» TRAVAIL À FAIRE
1 – Dites si chacune des affirmations suivantes est conforme au document sur la lettre de Colbert. Répondez par oui ou non, puis citez mot pour mot les termes du document qui tranchent. (a) Le manque de ressources a longtemps retardé la fortification de Québec. (b) Colbert estime qu’on s’est beaucoup soucié de la vie civile des Algonquins et des Hurons. (c) Colbert veut que le fort de Québec soit garni d’une bonne artillerie.
2 – Transcrivez en CSV à deux colonnes, texte et reponse, uniquement les entrées allant de la ligne contenant « World Bank (1385, 864) » jusqu’à la ligne contenant « [button] (715, 100) », celle-ci comprise. Produisez une ligne par entrée, chaque valeur entre guillemets et les sauts de ligne remplacés par des espaces.

Colbert signalait ensuite l’importance qu’il y avait à mettre « le fort de Québec en état de défense, en y faisant une fortification régulière et le garnissant d’une bonne artillerie et de toutes sortes de munitions de guerre, en sorte que non seulement il ne puisse être insulté, mais même qu’il puisse faire une vigoureuse défense, quand même les nations de l’Europe les plus aguerries y feraient un siège formel. » Le manque de ressources devait retarder longtemps la mise à exécution de cette idée.

Dans cette même lettre, Colbert commençait à parler de la francisation des sauvages, dont il devait être si souvent question entre les ministres, les gouverneurs et les intendants. « Je vous avoue, disait-il, que j’ai jugé comme vous que l’on s’est fort peu soucié jusqu’ici de la police et de la vie civile en la Nouvelle-France, envers les Algonquins et les Hurons, qui sont, il y a longtemps, soumis à la domination du roi, en faisant peu d’efforts pour les détacher de leurs coutumes sauvages et les obliger à prendre les nôtres, et surtout à s’instruire dans notre langue, au lieu que pour avoir quelque commerce avec eux, nos Français ont été nécessités d’attirer ces peuples, surtout ceux qui ont embrassé le christianisme, dans le voisinage de nos habitations, et s’il se peut les y mêler, afin que par la succession du temps, n’ayant qu’une même loi et un même maître, ils ne fassent plus ainsi qu’un même peuple et un même sang[8]. »

» ENTRÉES RÉPERTORIÉES
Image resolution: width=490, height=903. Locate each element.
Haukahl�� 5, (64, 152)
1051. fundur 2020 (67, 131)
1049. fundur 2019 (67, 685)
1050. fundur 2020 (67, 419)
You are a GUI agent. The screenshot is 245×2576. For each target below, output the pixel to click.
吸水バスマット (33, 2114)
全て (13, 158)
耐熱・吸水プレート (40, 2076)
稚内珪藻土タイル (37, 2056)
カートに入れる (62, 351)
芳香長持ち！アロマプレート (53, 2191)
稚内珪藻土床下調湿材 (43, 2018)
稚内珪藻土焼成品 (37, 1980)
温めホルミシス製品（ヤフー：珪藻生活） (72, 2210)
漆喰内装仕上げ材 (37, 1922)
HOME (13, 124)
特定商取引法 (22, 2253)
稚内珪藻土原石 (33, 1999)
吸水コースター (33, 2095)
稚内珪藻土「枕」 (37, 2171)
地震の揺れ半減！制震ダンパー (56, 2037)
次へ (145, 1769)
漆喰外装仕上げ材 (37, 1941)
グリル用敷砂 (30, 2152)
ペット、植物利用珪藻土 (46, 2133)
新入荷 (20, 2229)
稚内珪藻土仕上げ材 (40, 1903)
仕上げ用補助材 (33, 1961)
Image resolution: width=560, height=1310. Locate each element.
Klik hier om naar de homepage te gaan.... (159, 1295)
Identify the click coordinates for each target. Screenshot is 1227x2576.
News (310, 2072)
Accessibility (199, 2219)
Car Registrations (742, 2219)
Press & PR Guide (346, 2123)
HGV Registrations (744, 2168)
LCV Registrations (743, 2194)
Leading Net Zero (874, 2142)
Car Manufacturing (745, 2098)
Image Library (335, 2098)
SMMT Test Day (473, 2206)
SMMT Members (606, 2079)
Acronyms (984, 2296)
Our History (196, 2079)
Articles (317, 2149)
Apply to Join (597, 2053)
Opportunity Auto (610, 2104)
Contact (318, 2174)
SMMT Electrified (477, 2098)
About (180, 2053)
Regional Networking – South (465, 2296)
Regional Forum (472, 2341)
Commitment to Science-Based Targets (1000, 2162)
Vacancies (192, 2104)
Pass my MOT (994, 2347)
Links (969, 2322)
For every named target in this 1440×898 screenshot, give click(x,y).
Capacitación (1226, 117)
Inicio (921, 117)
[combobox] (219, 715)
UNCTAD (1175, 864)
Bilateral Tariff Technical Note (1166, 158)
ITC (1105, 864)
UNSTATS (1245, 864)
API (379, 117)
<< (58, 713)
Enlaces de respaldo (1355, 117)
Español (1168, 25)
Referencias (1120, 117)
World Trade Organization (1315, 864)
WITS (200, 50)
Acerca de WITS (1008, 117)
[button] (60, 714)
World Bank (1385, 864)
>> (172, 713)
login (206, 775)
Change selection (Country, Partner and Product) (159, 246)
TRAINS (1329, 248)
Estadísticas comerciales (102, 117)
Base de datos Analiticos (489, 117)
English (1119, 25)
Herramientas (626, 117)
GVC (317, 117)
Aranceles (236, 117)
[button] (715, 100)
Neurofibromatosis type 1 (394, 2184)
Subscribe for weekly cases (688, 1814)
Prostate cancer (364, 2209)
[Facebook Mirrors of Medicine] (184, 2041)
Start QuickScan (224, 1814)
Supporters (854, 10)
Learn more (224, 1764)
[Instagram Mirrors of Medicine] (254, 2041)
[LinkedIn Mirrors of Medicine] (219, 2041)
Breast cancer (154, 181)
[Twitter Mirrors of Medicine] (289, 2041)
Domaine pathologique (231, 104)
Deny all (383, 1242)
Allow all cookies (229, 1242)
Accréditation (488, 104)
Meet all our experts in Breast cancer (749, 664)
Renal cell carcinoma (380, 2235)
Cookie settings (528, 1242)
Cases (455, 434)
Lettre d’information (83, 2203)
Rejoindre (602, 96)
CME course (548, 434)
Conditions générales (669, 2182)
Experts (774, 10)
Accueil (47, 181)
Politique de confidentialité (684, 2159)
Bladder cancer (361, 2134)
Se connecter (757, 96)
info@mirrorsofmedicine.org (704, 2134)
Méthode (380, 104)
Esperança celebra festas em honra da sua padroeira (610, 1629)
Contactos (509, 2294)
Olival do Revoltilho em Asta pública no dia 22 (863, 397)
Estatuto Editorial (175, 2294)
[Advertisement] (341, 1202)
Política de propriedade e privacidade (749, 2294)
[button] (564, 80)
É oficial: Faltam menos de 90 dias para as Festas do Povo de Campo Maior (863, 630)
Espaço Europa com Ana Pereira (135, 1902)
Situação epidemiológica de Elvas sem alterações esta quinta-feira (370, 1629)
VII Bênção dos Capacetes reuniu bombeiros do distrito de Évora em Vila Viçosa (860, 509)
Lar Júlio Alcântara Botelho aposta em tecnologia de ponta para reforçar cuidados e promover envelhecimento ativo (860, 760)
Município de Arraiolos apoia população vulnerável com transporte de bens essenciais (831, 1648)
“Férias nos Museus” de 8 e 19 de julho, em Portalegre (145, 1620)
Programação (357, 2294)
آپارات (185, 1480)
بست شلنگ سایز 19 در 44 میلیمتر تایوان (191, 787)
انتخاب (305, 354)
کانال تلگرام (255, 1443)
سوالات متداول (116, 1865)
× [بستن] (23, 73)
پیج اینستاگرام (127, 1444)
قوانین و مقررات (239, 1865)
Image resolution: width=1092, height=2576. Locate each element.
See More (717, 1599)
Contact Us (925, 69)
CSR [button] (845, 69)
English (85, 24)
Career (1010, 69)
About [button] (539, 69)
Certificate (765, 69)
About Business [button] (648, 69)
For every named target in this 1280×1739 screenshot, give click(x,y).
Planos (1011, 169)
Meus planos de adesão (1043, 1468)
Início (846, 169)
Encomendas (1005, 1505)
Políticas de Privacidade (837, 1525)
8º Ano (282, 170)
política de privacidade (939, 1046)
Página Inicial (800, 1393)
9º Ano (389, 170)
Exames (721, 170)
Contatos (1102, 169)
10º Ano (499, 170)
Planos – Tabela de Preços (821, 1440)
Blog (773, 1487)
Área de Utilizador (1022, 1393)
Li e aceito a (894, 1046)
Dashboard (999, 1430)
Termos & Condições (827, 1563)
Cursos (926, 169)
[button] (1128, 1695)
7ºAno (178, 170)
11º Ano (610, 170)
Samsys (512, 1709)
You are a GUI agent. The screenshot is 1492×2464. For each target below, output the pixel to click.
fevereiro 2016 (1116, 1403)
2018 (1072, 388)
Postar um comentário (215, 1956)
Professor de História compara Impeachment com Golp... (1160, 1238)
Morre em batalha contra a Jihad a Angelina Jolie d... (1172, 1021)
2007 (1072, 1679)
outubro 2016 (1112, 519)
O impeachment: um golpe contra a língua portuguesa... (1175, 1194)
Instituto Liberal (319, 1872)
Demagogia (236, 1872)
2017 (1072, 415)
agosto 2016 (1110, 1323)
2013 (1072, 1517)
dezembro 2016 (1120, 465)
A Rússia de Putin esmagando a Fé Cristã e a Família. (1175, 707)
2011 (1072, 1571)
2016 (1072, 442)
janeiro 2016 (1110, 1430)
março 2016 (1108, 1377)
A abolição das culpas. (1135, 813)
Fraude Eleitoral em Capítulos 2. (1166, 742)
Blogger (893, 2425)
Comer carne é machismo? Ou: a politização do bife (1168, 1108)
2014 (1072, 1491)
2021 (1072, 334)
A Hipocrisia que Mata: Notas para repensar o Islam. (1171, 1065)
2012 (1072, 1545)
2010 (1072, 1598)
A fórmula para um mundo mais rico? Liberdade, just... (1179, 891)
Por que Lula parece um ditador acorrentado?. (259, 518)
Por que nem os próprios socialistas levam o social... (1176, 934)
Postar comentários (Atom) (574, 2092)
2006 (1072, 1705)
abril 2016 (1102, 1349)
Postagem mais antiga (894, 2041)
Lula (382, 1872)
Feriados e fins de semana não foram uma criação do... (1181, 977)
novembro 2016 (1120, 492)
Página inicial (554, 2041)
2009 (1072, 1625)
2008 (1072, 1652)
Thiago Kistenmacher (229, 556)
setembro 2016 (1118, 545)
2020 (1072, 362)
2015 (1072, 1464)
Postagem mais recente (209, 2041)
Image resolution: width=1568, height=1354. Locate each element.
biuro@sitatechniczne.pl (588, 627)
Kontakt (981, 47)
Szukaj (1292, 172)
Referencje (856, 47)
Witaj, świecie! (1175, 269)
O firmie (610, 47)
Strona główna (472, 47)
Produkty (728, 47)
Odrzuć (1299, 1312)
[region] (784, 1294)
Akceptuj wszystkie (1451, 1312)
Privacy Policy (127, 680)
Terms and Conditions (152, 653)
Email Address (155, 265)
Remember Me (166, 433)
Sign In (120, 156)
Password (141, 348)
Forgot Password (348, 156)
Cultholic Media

» RÉPONSES ATTENDUES
1 –
(a) Oui : « Le manque de ressources devait retarder longtemps la mise à exécution de cette idée. »
(b) Non : « l’on s’est fort peu soucié jusqu’ici de la police et de la vie civile en la Nouvelle-France, envers les Algonquins et les Hurons »
(c) Oui : « le garnissant d’une bonne artillerie »

2 –
texte,reponse
"World Bank","(1385, 864)"
">>","(172, 713)"
"login","(206, 775)"
"Change selection (Country, Partner and Product)","(159, 246)"
"TRAINS","(1329, 248)"
"Estadísticas comerciales","(102, 117)"
"Base de datos Analiticos","(489, 117)"
"English","(1119, 25)"
"Herramientas","(626, 117)"
"GVC","(317, 117)"
"Aranceles","(236, 117)"
"[button]","(715, 100)"